### GIVEN EXERCISE
Please copy out the part of the items that opens with the line containing "Collapse the sidebar with double chevron" and runs through the end of the items, requests included, multiplying each coordinate in the answers by 1.55 and rounding it to a whole number, halves up. Give only that part, and leave out the pictures.

** START OF DATASET RECORDS **

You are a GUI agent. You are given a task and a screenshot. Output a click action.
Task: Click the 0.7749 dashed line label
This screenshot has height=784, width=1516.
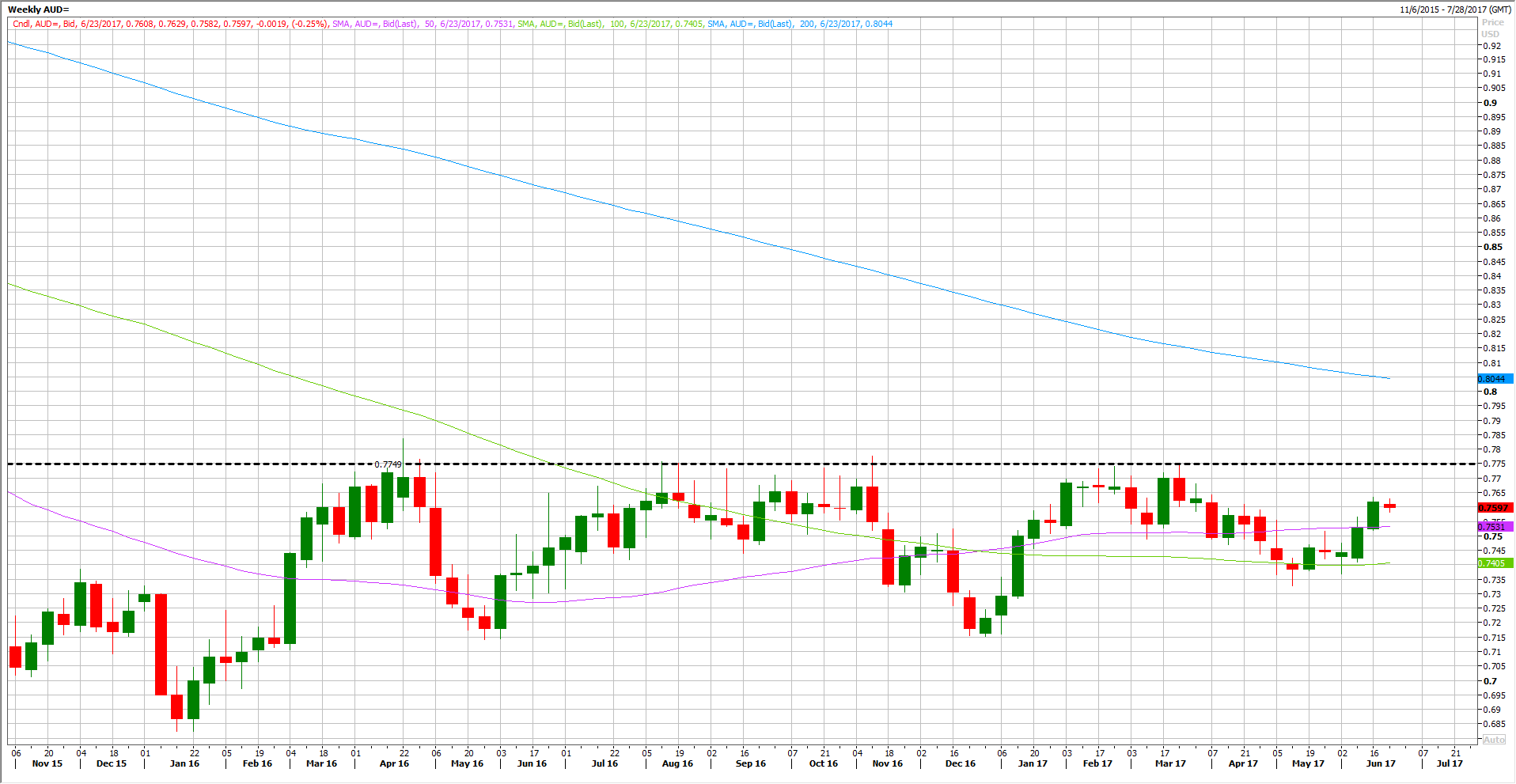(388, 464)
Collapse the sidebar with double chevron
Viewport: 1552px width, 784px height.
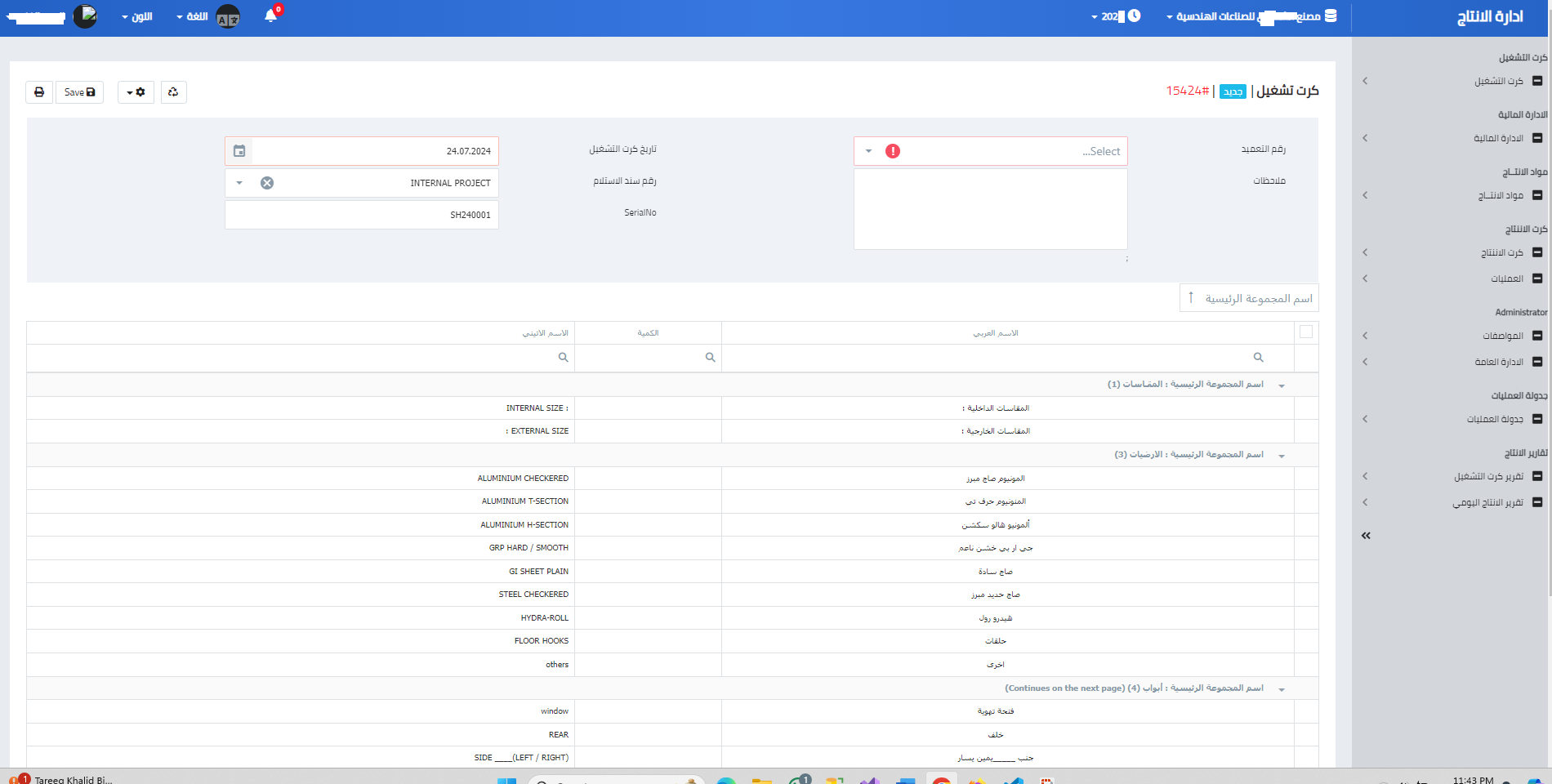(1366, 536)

** END OF DATASET RECORDS **

### WRITTEN SOLUTION
Collapse the sidebar with double chevron
Viewport: 1552px width, 784px height.
(2117, 831)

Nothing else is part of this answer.